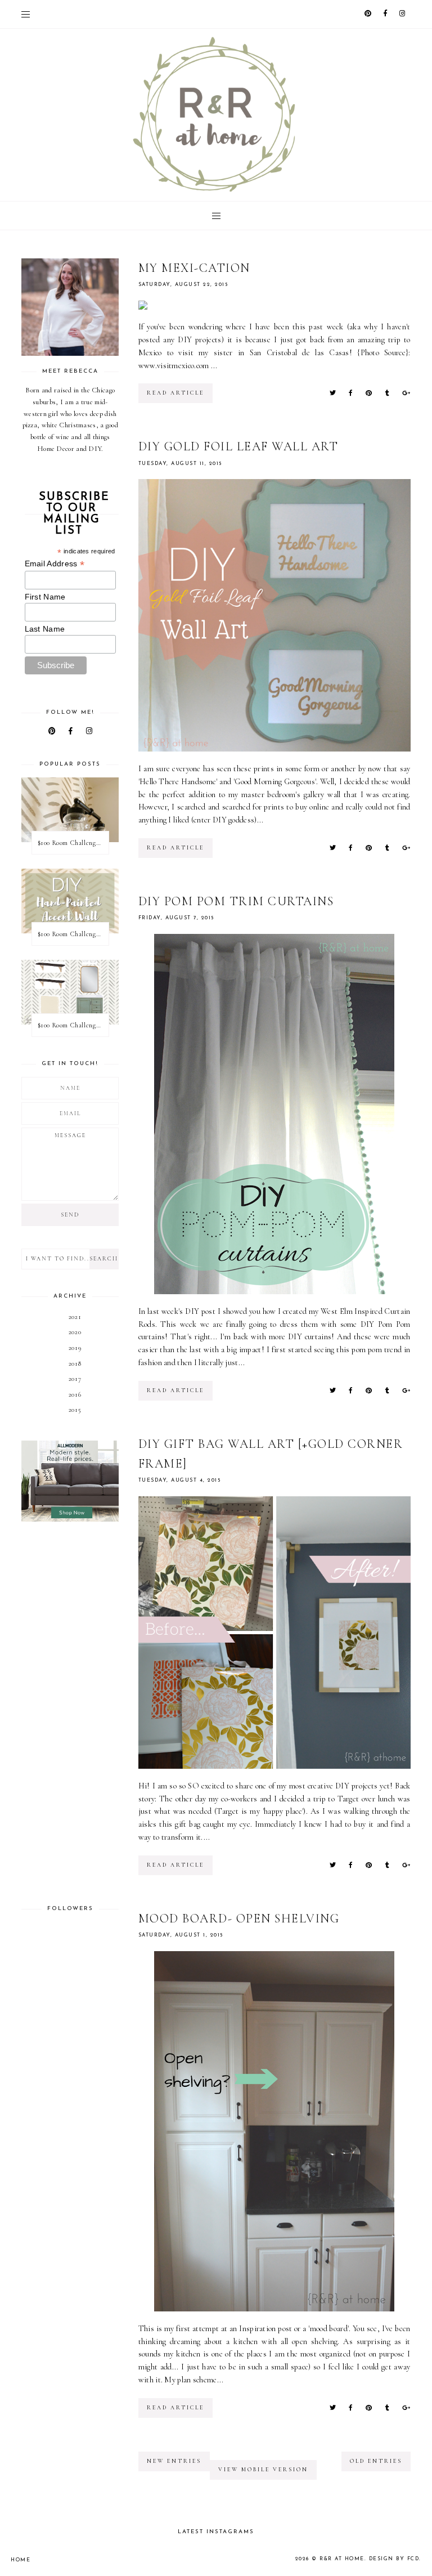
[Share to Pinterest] (369, 393)
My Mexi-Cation (194, 268)
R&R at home (342, 2558)
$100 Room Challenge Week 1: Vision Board (73, 1025)
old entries (376, 2461)
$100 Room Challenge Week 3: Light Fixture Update (73, 843)
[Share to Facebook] (350, 393)
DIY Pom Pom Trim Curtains (236, 901)
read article (175, 393)
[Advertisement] (70, 1713)
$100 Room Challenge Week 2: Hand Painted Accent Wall (73, 934)
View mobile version (263, 2469)
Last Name (45, 628)
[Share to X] (333, 393)
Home (20, 2559)
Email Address (55, 563)
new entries (174, 2461)
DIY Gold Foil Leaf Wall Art (238, 446)
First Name (45, 596)
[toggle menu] (25, 14)
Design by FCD (394, 2558)
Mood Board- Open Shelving (239, 1918)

______________________________

Task item:
Please write out all the data word for word, but keep every picture out.

Solved exercise:
[Share to Pinterest] (369, 393)
My Mexi-Cation (194, 268)
R&R at home (342, 2558)
$100 Room Challenge Week 1: Vision Board (73, 1025)
old entries (376, 2461)
$100 Room Challenge Week 3: Light Fixture Update (73, 843)
[Share to Facebook] (350, 393)
DIY Pom Pom Trim Curtains (236, 901)
read article (175, 393)
[Advertisement] (70, 1713)
$100 Room Challenge Week 2: Hand Painted Accent Wall (73, 934)
View mobile version (263, 2469)
Last Name (45, 628)
[Share to X] (333, 393)
Home (20, 2559)
Email Address (55, 563)
new entries (174, 2461)
DIY Gold Foil Leaf Wall Art (238, 446)
First Name (45, 596)
[toggle menu] (25, 14)
Design by FCD (394, 2558)
Mood Board- Open Shelving (239, 1918)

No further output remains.